The World Jewish Congress today condemned the decision by the Court of Justice of the European Union allowing Belgium to ban religious ritual slaughter:
“With its ruling today that allows European states to discriminate against their Jewish and Muslim citizens by prohibiting religious ritual slaughter, the Court of Justice of the European Union has placed a potentially terminal obstacle to continued Jewish communal life in Europe. Make no mistake, this ruling is not about animal welfare: it is about the EU’s highest court casting aside the necessary protection of religious minorities and the freedom to manifest religion guaranteed in Article 10(1) of the EU’s Charter of Fundamental Rights,"" the WJC said in a statement.
“This truly unfortunate decision is yet another signal that Jewish life in Europe is under attack. Beyond concerns about physical security and rising levels of anti-Semitism, EU Member States are now given discretion to also dictate whether Jews can live their religion unencumbered or not. If that is the law in the European Union today, the law needs to change. We will spare no efforts to right this wrong.”

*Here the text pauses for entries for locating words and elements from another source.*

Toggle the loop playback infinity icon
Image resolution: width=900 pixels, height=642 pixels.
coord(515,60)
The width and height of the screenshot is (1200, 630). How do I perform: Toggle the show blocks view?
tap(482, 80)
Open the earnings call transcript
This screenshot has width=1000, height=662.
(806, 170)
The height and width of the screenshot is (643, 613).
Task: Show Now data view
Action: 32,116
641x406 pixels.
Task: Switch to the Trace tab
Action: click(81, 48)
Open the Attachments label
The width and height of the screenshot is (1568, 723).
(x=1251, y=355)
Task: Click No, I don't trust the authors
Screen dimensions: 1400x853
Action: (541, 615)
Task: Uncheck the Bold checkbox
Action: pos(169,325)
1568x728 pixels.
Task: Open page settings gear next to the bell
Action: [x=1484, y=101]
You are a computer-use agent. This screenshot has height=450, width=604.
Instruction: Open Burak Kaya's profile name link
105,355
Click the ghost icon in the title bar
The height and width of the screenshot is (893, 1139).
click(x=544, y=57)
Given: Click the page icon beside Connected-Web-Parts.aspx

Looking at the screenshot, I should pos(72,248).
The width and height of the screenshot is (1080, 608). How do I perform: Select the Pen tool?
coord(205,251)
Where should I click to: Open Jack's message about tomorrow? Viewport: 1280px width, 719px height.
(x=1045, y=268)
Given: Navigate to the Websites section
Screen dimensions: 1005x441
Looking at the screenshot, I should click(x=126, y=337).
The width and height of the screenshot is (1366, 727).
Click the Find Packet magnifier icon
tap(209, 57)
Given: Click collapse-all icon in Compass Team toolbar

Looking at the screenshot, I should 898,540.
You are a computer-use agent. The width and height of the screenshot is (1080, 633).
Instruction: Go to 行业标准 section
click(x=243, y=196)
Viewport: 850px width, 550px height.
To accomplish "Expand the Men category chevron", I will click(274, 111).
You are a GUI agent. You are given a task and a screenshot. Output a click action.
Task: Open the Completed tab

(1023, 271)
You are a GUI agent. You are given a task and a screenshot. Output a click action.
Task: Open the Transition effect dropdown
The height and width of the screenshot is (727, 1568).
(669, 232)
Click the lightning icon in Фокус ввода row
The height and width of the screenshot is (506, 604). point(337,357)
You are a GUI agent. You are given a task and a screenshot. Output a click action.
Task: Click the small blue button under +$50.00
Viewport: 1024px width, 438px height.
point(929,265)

In a statement, Yohan Benizri, president of the Comité de Coordination des Communautés Juives de Belgique (Coordinating Committee of Belgian Jewish Organizations) and a vice president of the World Jewish Congress, called the Court’s decision “not only disappointing, but undemocratic. No democracy can exist when its citizens are denied basic human and civil rights. We plan to pursue all available options to remedy this injustice.”